The White House’s new Atrocities Prevention Board will meet for the first time Monday, as President Barack Obama outlines steps aimed at ensuring the U.S. has the “mechanisms and structures” to better prevent and respond to mass atrocities and war crimes, an administration official said Sunday. …

“This unprecedented direction from the president, and the development of a comprehensive strategy, sends a clear message that we are committed to combating atrocities, an old threat that regularly takes grim and modern new forms,” said Samantha Power, the National Security Council’s senior director for multilateral affairs and human rights, who will serve as chairman of the Atrocities Prevention Board. The panel’s creation was announced in August.

As Ben Smith tweeted, “an ‘Atrocities Prevention Board’ sounds like a parody of what one would do about atrocities.” The board is supposed to inform senior administration officials about potential genocides and mass human rights abuses, as if some might accidentally slip by without notice. It’s also tasked with using “new tools” to develop “mechanisms and structures” to deal with atrocities, whatever that means.

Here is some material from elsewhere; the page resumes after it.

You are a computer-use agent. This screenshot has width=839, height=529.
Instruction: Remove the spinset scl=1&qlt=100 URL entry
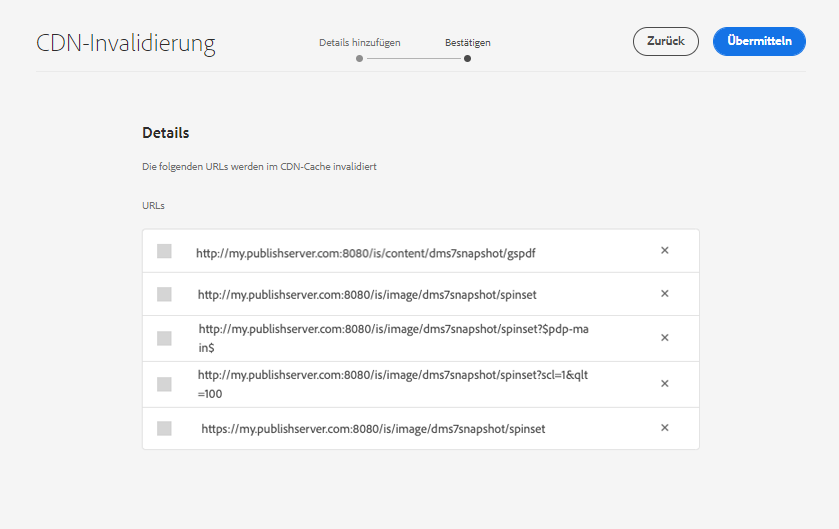pos(664,383)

The president also announced a new measure to prevent Iran and Syria from using technology to commit human rights abuses, a laudable move. But addressing atrocities often requires making tough choices that are not widely-supported, and the administration has often failed on this front. If they were serious about preventing human rights abuses, they would be putting far more pressure for reform on countries like China and Russia, they wouldn’t be abandoning the women in Afghanistan, and most critically, they would be vigorously supporting Israeli action against Iran, instead of trying to pressure the government to hold off on a strike behind the scenes. They would support a policy of regime change in Iran, the only outcome that there can be. The atrocities that America looks back on with guilt and shame for not having acted sooner are ones that required tough and potentially unpopular decisions at the time.